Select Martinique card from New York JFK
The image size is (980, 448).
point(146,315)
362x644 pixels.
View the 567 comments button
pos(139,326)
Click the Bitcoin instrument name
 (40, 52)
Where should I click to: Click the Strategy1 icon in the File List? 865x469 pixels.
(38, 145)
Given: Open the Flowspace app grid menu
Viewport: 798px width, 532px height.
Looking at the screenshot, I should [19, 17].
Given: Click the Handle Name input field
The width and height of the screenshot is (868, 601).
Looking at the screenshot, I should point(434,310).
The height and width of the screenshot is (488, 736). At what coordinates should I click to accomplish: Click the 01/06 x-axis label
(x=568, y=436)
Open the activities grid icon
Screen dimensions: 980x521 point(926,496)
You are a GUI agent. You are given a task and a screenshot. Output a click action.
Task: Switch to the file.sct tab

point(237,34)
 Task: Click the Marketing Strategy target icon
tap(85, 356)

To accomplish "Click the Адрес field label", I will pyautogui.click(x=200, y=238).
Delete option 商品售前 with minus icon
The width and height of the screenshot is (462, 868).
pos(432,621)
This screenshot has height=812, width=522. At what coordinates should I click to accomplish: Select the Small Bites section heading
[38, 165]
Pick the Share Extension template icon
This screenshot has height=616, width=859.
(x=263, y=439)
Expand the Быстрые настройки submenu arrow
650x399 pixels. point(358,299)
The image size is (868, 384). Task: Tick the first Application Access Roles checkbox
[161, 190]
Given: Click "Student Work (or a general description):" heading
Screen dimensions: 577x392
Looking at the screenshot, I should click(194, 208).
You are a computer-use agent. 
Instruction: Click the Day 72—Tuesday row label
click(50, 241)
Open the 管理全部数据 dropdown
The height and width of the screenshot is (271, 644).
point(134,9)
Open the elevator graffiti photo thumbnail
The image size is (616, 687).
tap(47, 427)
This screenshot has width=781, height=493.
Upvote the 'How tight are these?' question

How to complete this task —
Nothing in the material may be left out; write it all out verbatim.

Result of the exercise —
Select Martinique card from New York JFK
The image size is (980, 448).
point(146,315)
362x644 pixels.
View the 567 comments button
pos(139,326)
Click the Bitcoin instrument name
 (40, 52)
Where should I click to: Click the Strategy1 icon in the File List? 865x469 pixels.
(38, 145)
Given: Open the Flowspace app grid menu
Viewport: 798px width, 532px height.
Looking at the screenshot, I should [19, 17].
Given: Click the Handle Name input field
The width and height of the screenshot is (868, 601).
Looking at the screenshot, I should point(434,310).
The height and width of the screenshot is (488, 736). At what coordinates should I click to accomplish: Click the 01/06 x-axis label
(x=568, y=436)
Open the activities grid icon
Screen dimensions: 980x521 point(926,496)
You are a GUI agent. You are given a task and a screenshot. Output a click action.
Task: Switch to the file.sct tab

point(237,34)
 Task: Click the Marketing Strategy target icon
tap(85, 356)

To accomplish "Click the Адрес field label", I will pyautogui.click(x=200, y=238).
Delete option 商品售前 with minus icon
The width and height of the screenshot is (462, 868).
pos(432,621)
This screenshot has height=812, width=522. At what coordinates should I click to accomplish: Select the Small Bites section heading
[38, 165]
Pick the Share Extension template icon
This screenshot has height=616, width=859.
(x=263, y=439)
Expand the Быстрые настройки submenu arrow
650x399 pixels. point(358,299)
The image size is (868, 384). Task: Tick the first Application Access Roles checkbox
[161, 190]
Given: Click "Student Work (or a general description):" heading
Screen dimensions: 577x392
Looking at the screenshot, I should click(194, 208).
You are a computer-use agent. 
Instruction: Click the Day 72—Tuesday row label
click(50, 241)
Open the 管理全部数据 dropdown
The height and width of the screenshot is (271, 644).
point(134,9)
Open the elevator graffiti photo thumbnail
The image size is (616, 687).
tap(47, 427)
This screenshot has width=781, height=493.
Upvote the 'How tight are these?' question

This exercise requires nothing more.